Abbamemnon
Abbamemnon
Reviewed by Bill Raden
Falcon Theatre
Through July 13
-
Abbamemnon
Reviewed by Bill Raden
Falcon Theatre
Through July 13RECOMMENDED:
For nearly 20 years, the Troubadour Theater Company and its director Matt Walker have been expertly transforming the lowly pun into a sublime and surefire form of musical mash-up parody. Their formula is to pair overly familiar but purposefully mismatched targets of opportunity drawn from the top-40 hit parade, the works of William Shakespeare and maudlin TV and movie favorites.
For the past 2,500 years, Greek tragedy and its dramatic legacy of gods and heroes, epic journeys and bloody battles, regicides, infanticides, incest, cannibalism and adultery have comprised a liturgical soul of heroic transgression for both the theater and what has been called the “Western tradition.”
With Abbamemnon, which began its own journey in a Getty Villa residency last spring, the Troubies take on the ancients by combining Aeschylus’s Agamemnon with the insidiously infectious, disco-era songbook of ‘70s Swedish mega-hit machine ABBA. And a fascinating thing happens: The ensuing onstage antics turn out to be, well, not-so-funny.
Which is not to suggest some sort of failure of satiric imagination on the part of the Troubies. The 12 ABBA song sendups (flawlessly arranged by musical director Eric Heinly) are well up to company par, cleverly re-lyricized (Including a deft, turn-off-your-cellphone curtain raiser version of “Take a Chance on Me”) and impeccably fitted to both character and the rising and falling action.
Monica Schneider’s camp Clytemnestra (by way of Elvira) is amusingly recast as the “Dancing Queen” of Malibu, whose royal subjects are wittily costumed by Sharon McGunigle to look like extras from Logan’s Run.

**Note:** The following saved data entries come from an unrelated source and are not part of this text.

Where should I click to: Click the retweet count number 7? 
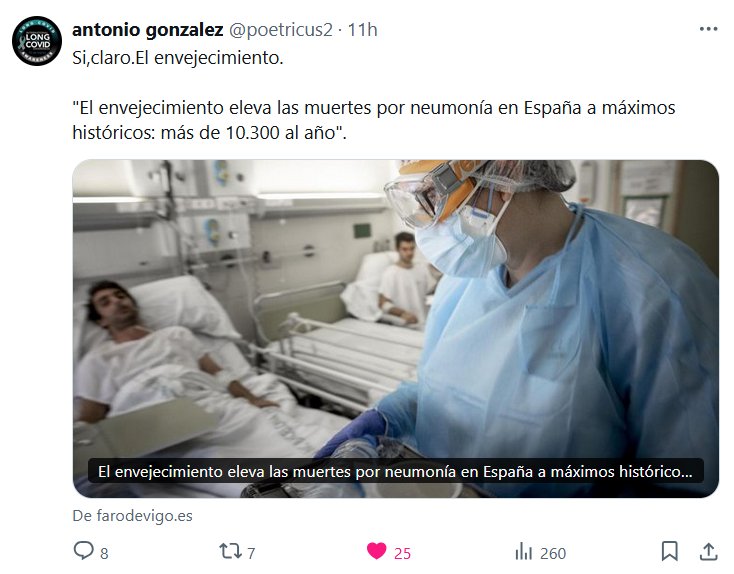click(251, 553)
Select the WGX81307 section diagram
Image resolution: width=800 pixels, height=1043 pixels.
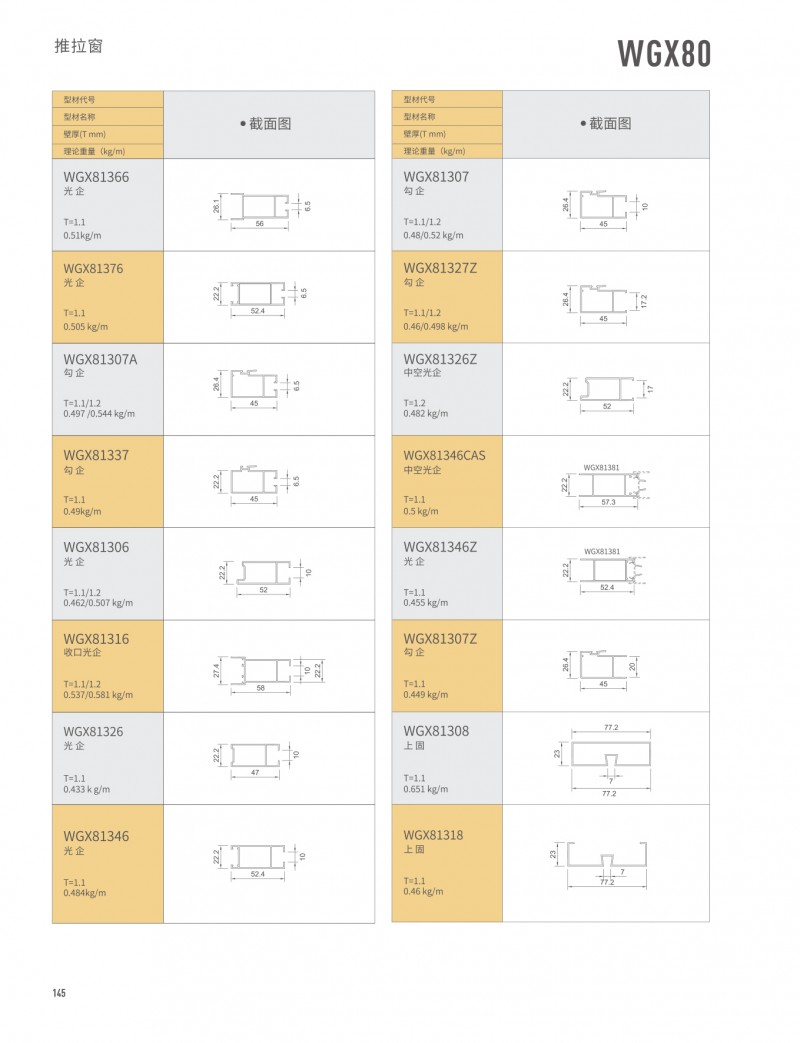point(605,207)
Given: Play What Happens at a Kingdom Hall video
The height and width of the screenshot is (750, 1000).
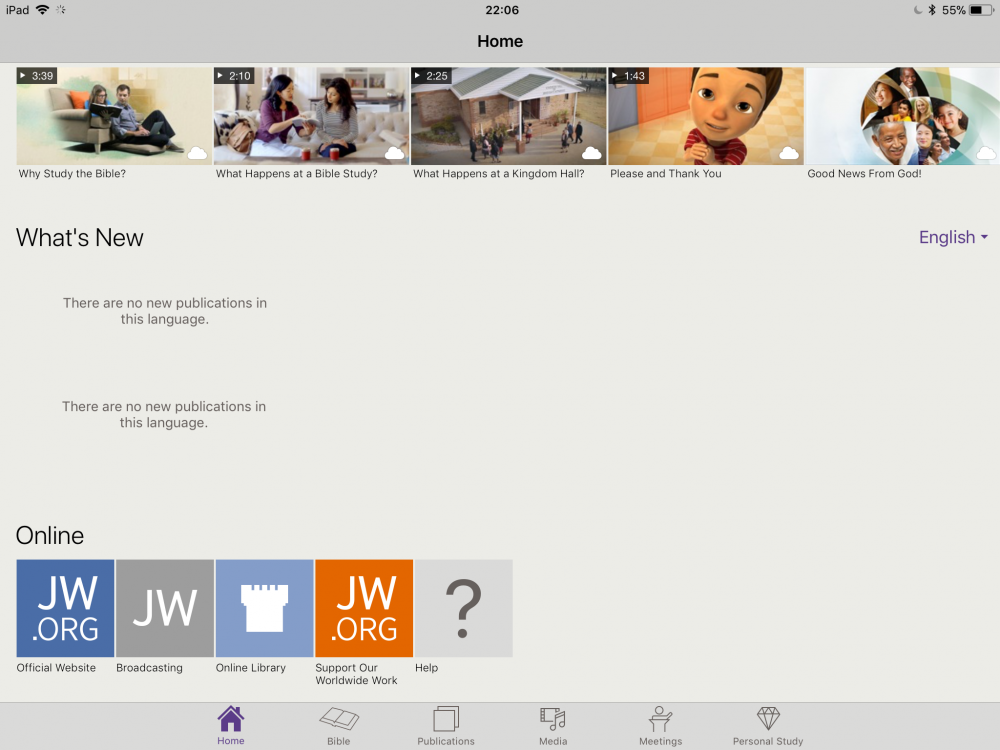Looking at the screenshot, I should pos(508,115).
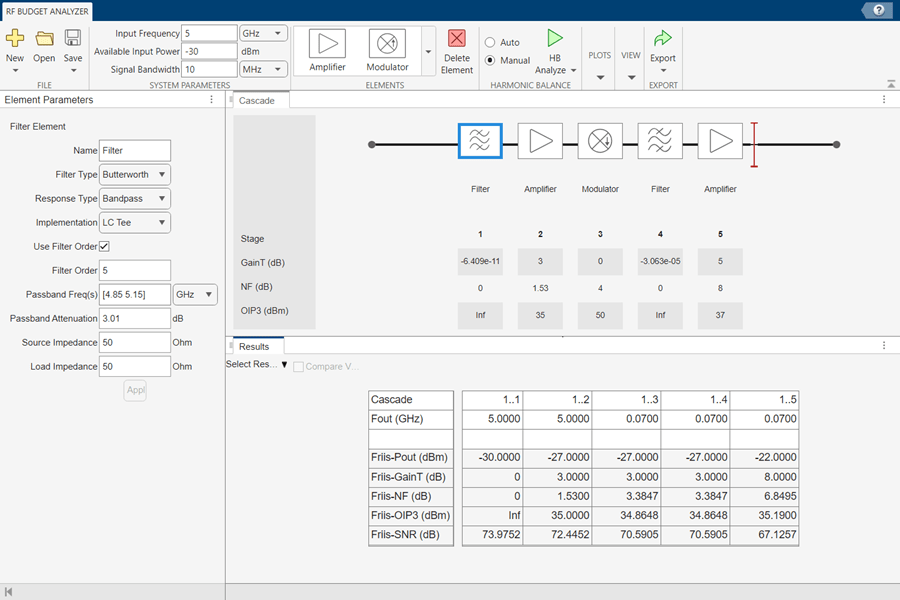This screenshot has height=600, width=900.
Task: Add an Amplifier from the Elements gallery
Action: [327, 44]
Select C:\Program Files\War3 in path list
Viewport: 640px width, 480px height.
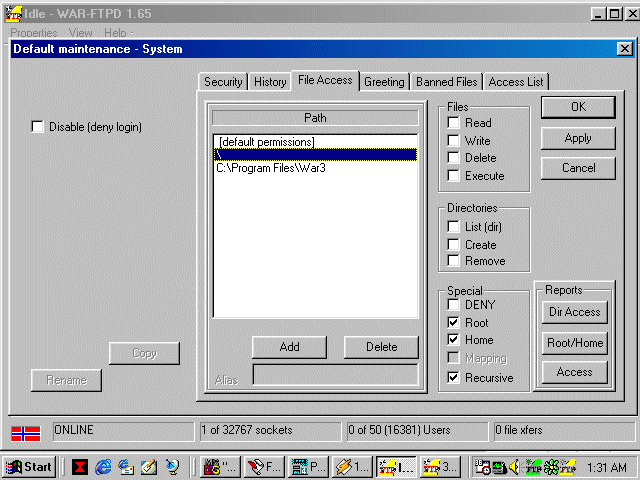pyautogui.click(x=271, y=168)
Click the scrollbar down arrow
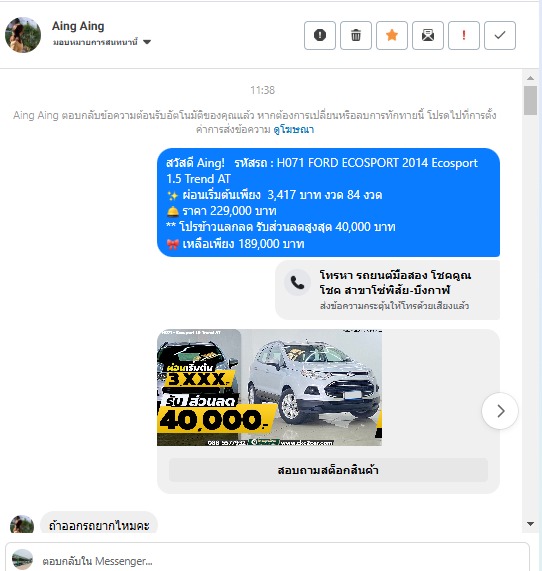Viewport: 542px width, 571px height. (x=530, y=524)
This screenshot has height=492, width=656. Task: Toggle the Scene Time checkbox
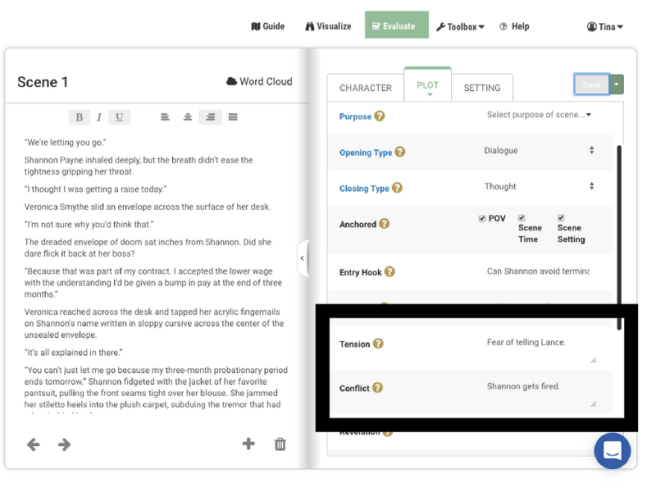[522, 218]
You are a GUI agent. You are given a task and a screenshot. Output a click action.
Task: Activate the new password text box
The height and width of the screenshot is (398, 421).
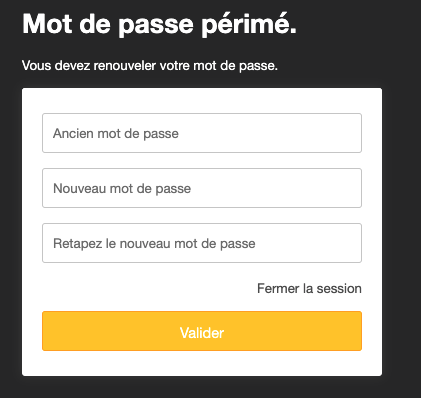click(x=202, y=188)
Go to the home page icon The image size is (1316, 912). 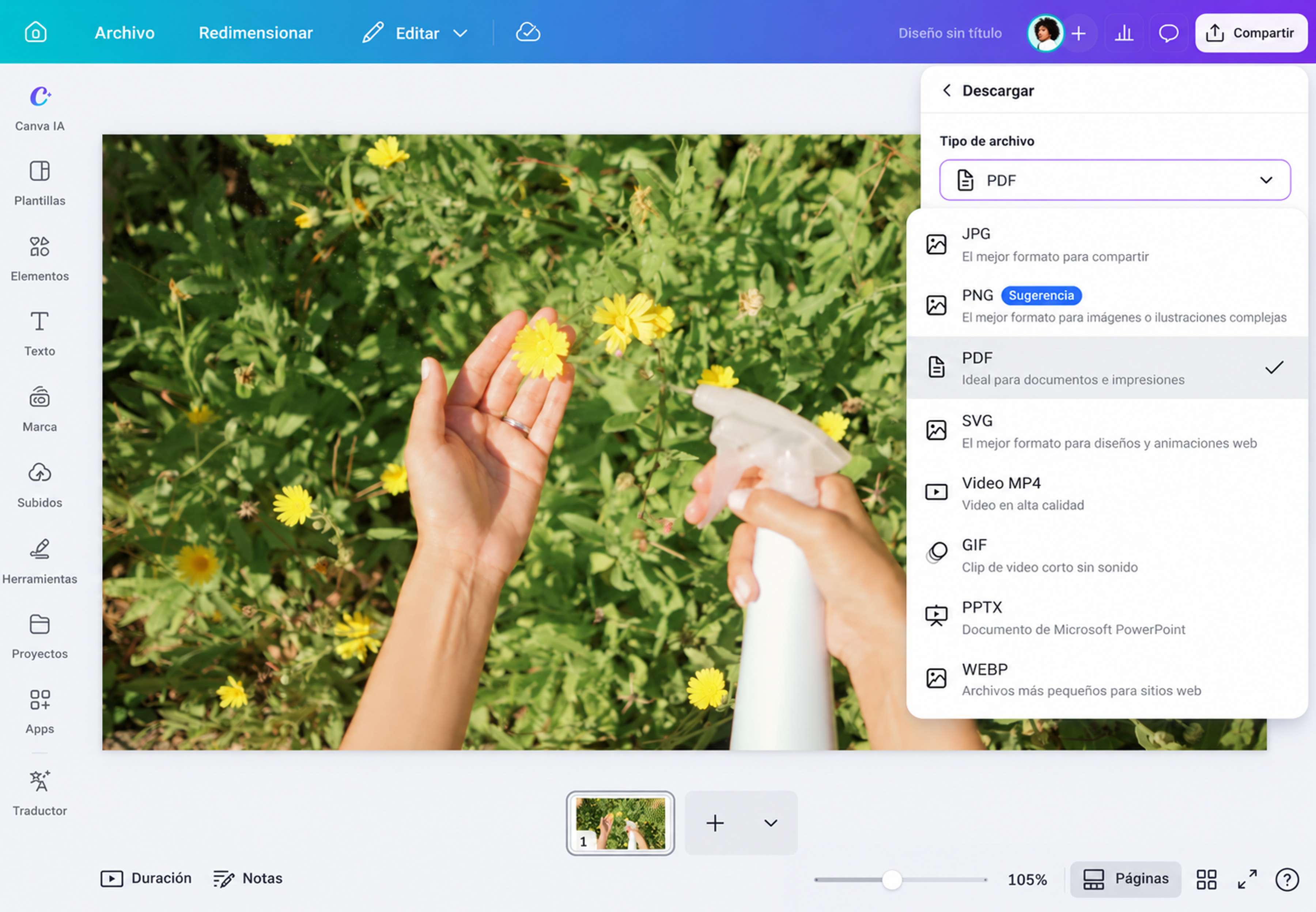click(35, 32)
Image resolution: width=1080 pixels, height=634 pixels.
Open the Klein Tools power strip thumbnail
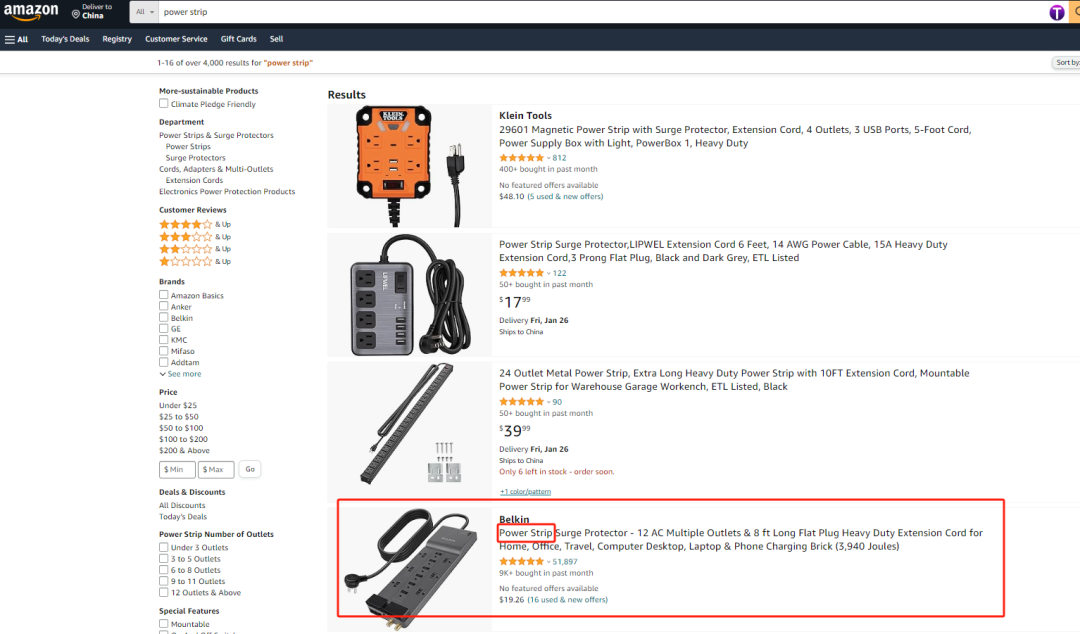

And beloved company lynchpins like Beth Kennedy (as the toothless Watchman) and Rick Batalla (a Fu Manchu-mustached Aegisthus) are each allowed to strut their respective stuff in comic arias that include an inspired Batalla bit of audience hazing using the regurgitated remains of Thyestes’ children.
What is notably missing is Walker himself. By casting himself as King Abbamenon, the director-performer is effectively sidelined offstage for far too much of the action, denying the show his accustomed role of madcap ringmaster, who in the past has provided emergency comic torque by pitching unscripted curveballs at the cast at the first inkling of flagging stage energy.
But the chief culprit may simply be Aeschylus. Even in the Troubies’ truncated, irreverent and anachronism-mutated incarnation, enough of Agamemnon’s timeless poetic reach remains to generate pathos under the parody and sweep up the audience in the universal pull of the play’s indelible themes of hubris, fate and the conflicting justice claims of the blood feud.
The laugh-dampening persistence of that Aeschylean spirit is perhaps most poignantly present in the company-performed finale that sets the ABBA ballad “I Had a Dream” to a tongue-in-cheek, Wizard of Oz-like retraction of the evening’s epic bloodletting as a mere figment of Kennedy’s grotesque nightmare. Rather than anything risible, however, the number becomes suffused with a sad, almost childlike yearning for even the possibility of heroic nobility, however tragically flawed, that has been long lost to the contractual exigencies of commerce and the ineluctable passage of time.